Thesis Examination Committee
Prof Wan Keung WONG, LIFS/HKUST (Chairperson)
Prof Ling SHI, ECE/HKUST (Thesis Supervisor)
Prof Yang SHI, Department of Mechanical Engineering, University of Victoria (External Examiner)
Prof Wai Ho MOW, ECE/HKUST
Prof Ming LIU, ECE/HKUST
Prof Shuhuai YAO, MAE/HKUST
This thesis investigates security issues for remote state estimation in the context of cyber-physical systems. Cyber threats arising from the interconnection of different technologies often impose challenges on the state estimation performance. To achieve a desirable tradeoff between the estimation quality and the system security, different problems are studied from the perspective of either a malicious attacker or a system designer.
First, from the attacker's perspective, we consider an innovation-based integrity attack which aims to degrade system performance while remaining stealthy to a false-data detector by intercepting and modifying the transmitted data. The recursion of the remote estimation error covariance in the presence of attack is derived and the closed-form expression of the optimal attack is obtained. This problem is generalized from the following two aspects. When Kullback-Leibler divergence is adopted as a stealthiness metric, a two-stage optimization problem is formulated to investigate the optimal attack strategy. The optimal attack is first shown to be Gaussian distributed and then solved using semi-definite programming. On the other hand, innovation-based integrity attacks under different information sets are considered. The worst-case attack consequences are analyzed based on the intercepted data, the sensing data or alternatively the combined information.

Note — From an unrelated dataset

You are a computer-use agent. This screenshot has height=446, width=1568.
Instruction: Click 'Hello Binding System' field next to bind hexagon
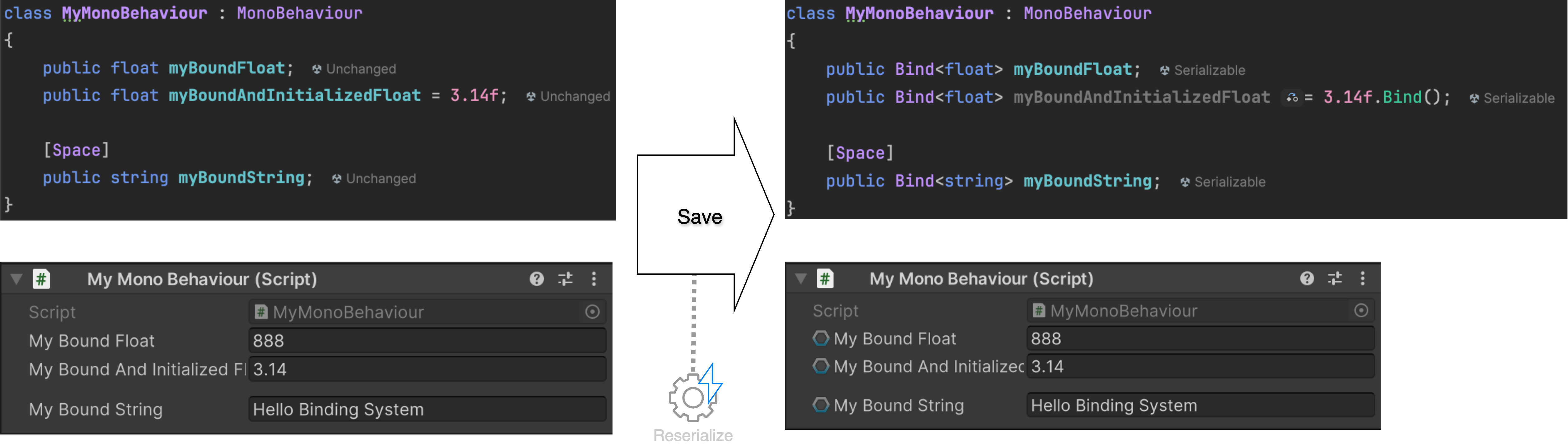click(1199, 405)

Second, from the system's perspective, we consider a secure state estimation problem in a multi-sensor scenario where a subset of the sensors can potentially be compromised by an attacker. To locate the compromised sensors, we propose a Gaussian-mixture-model-based detection algorithm. It is able to cluster the local state estimate autonomously and provide a belief on each sensor, based on which different sensor measurements can be fused accordingly. The performance of the proposed detection algorithm is evaluated by the remote estimation error covariance and the average belief. Furthermore, we evaluate the effectiveness of the proposed detection algorithm under different attack scenarios.